Fluorescence recovery in the super-resolution regime reveals subcompartments of 53BP1 foci.

Abstract

Double-strand break (DSB) repair protein 53BP1 (p53 binding protein-1) mediates long-range DNA end-joining and heterochromatin maintenance. We exploit lattice structured illumination microscopy (SIM) (dual iterative SIM [diSIM, also called SIM²]; ∼60 nm lateral resolution) alongside lattice light-sheet microscopy and fluorescence recovery after photobleaching (FRAP) and reveal differences in 53BP1 foci contour and composition.
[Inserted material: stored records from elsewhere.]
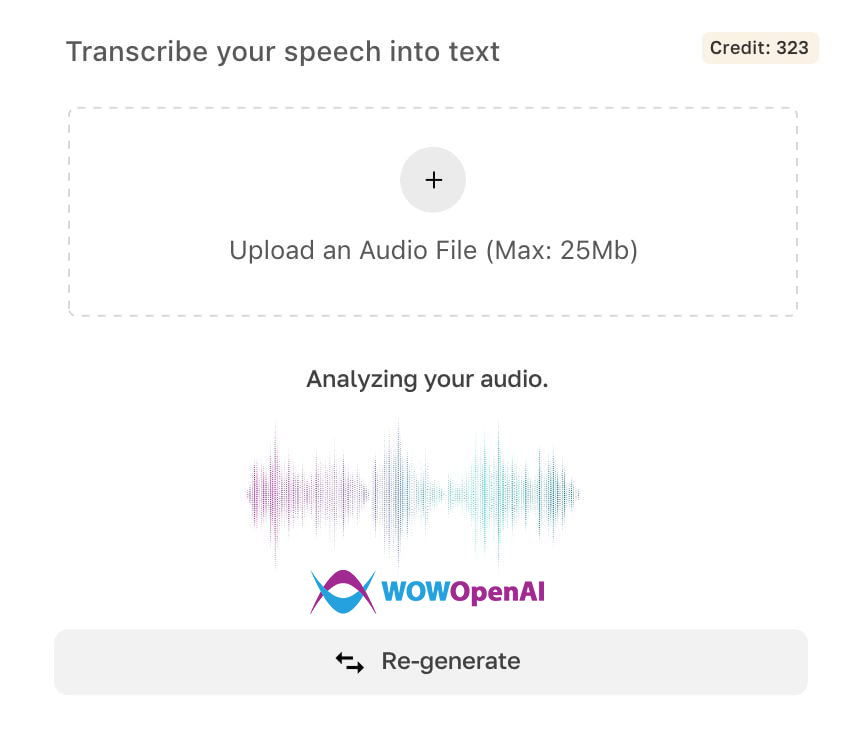This screenshot has height=748, width=854.
Task: Expand the credit balance details
Action: [760, 47]
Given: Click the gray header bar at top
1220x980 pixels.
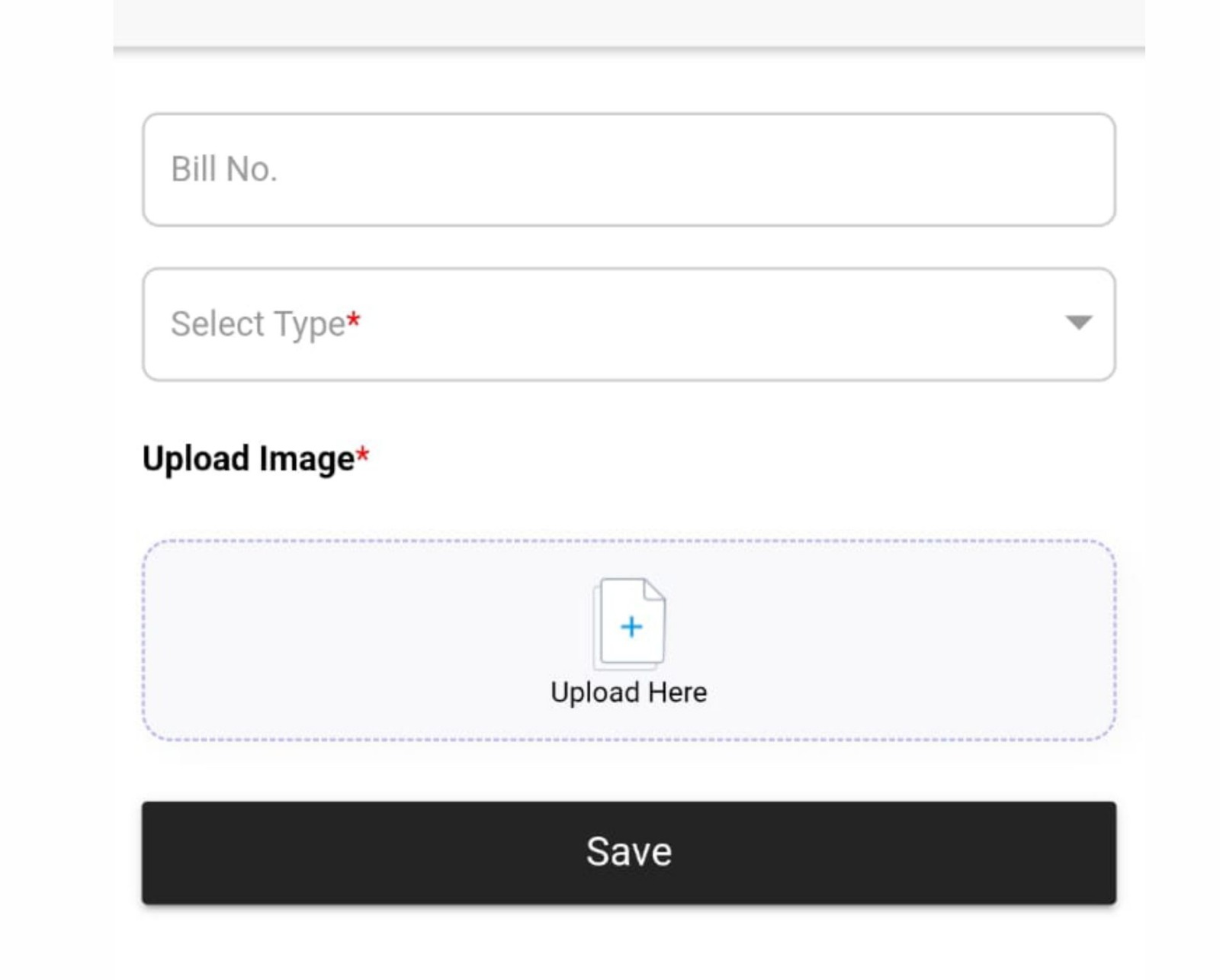Looking at the screenshot, I should click(x=628, y=23).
Compact 53BP1 foci remain stationary, while amorphous foci undergo dynamic shape changes. Using FRAP in the super-resolution (SR) regime (FRAP-SR), we show that amorphous 53BP1 foci recover 53BP1-EGFP signals rapidly exhibiting subcompartments, indicating differential protein mobilities and functions within a single foci. In contrast, compact foci recover 53BP1-EGFP uniformly as a single compartment but show heterogeneous recovery rates. In cells released from a DNA replication block, 53BP1-EGFP shows increased mobility in amorphous foci compared to compact foci. We discuss the conceptual implications of different 53BP1 mobilities and foci contours and how the FRAP-SR method transforms studies of dynamic 60-100 nm structures.